Activity. Please continue the news article on labor law reforms and manufacturing competitiveness, starting after its last sentence.

[Opening Document excerpt section]

On labour law reforms, Dr V. Krishnamurthy, Chairman of the National Manufacturing Competitiveness Council, wants better understanding of the issues by both employers and the trade unions.

M. Ramesh

Chennai, Oct. 14

AFTER the National Manufacturing Competitiveness Council (NMCC) put out its `draft strategy for achieving 12 per cent growth in manufacturing' for public feedback, some experts have commented that there is an inherent contradiction in the twin objectives of the council achieving competitiveness, on the one hand, and small scale sector development and employment generation, on the other.

Among them are economists Dr Isher Ahluwalia and Dr Subir Gokarn. But Dr V. Krishnamurthy, Chairman of the council, is personally not of that view. In an interview to Business Line on Friday, he said that he saw competitiveness as a means to employment generation. As regards SMEs, he said that given its role in the economy, they could hardly be ignored.

On labour law reforms, Dr Krishnamurthy called for better understanding of the issues by both employers and the trade unions.

People on both sides are obsessed with two acts the Industrial Disputes Act and the Contract Labour Act, Dr Krishnamurthy said. He added that both the acts had lost their relevance.

The ID Act has not hindered companies from reducing their labour force. "Tata Steel used to have 75,000 people on their rolls when they produced one million tonnes of steel. Now, they are going to produce seven million tonnes with half the number of people," Dr Krishnamurthy pointed out.

[Closing Document excerpt section]
[Opening Data provided section]

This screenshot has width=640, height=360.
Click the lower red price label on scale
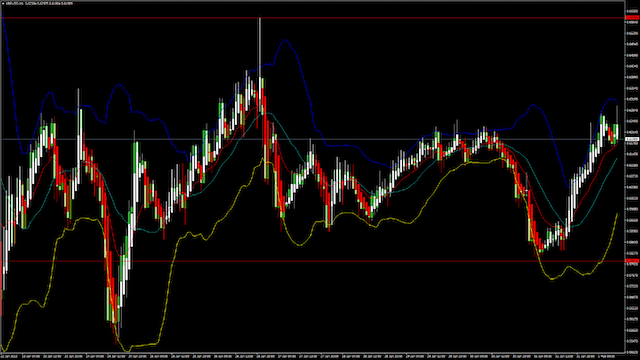(632, 261)
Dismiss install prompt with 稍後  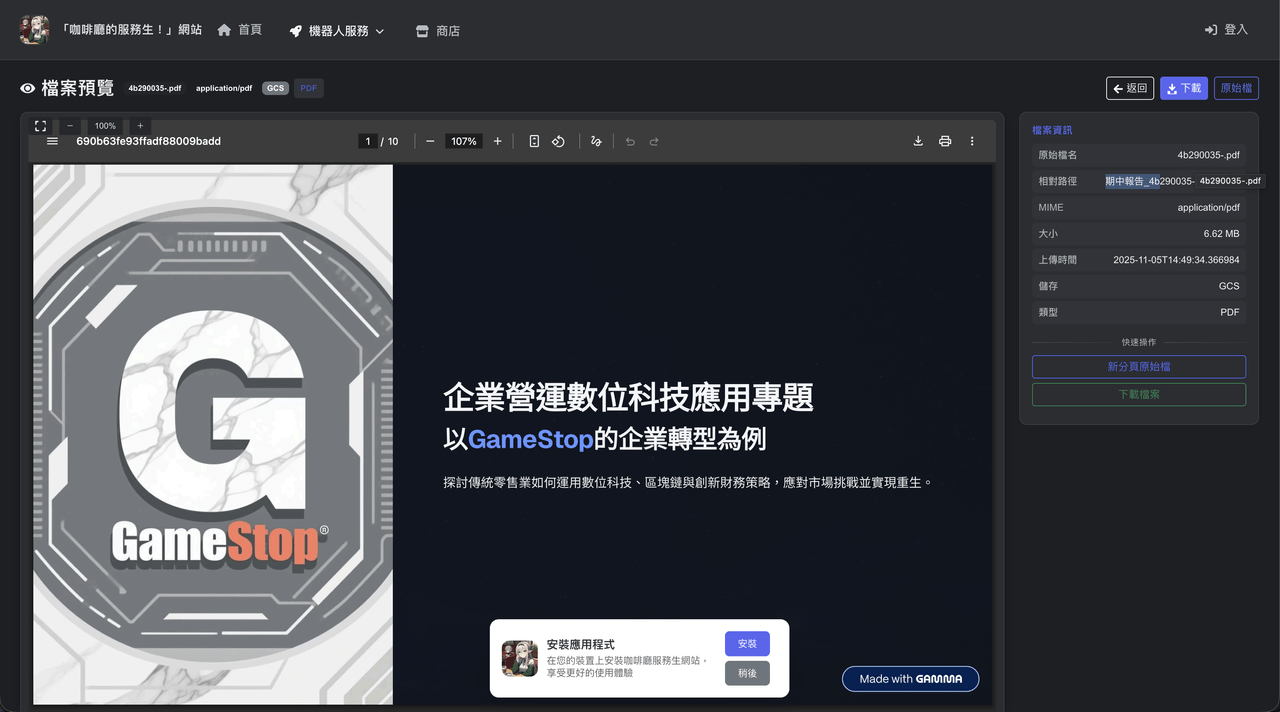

[Closing Data provided section]

Expected answer.
On the other hand, the ID Act has given some companies an alibi to act against the interests of the labourers such as by employing them for short periods so that they do not have to be taken on rolls, he said. This also results in sub-optimal utilisation of training provided to them, which is a "national waste."

As regards the laws relating to abolition of contract labour, Dr Krishnamurthy said, "Even today, the number of people on contract labour exceeds the number on permanent employment." Blaming "excessive politicisation" for the waste of time and energy on discussing these labour laws, he noted that there were many other areas where constructive work was possible. For example, both employers and trade unions are worried about the continuing Inspector Raj. There is scope for reforms here, he added.

Dr Krishnamurthy wanted the trade unions to understand that the employers are not asking for freedom to `hire and fire' but flexibility in labour laws, which would allow them to employ people, whenever the companies had more business. He observed that the trade unions, in "over-stressing conditions of service and security," seemed to be more in favour of those already employed, but really against job seekers.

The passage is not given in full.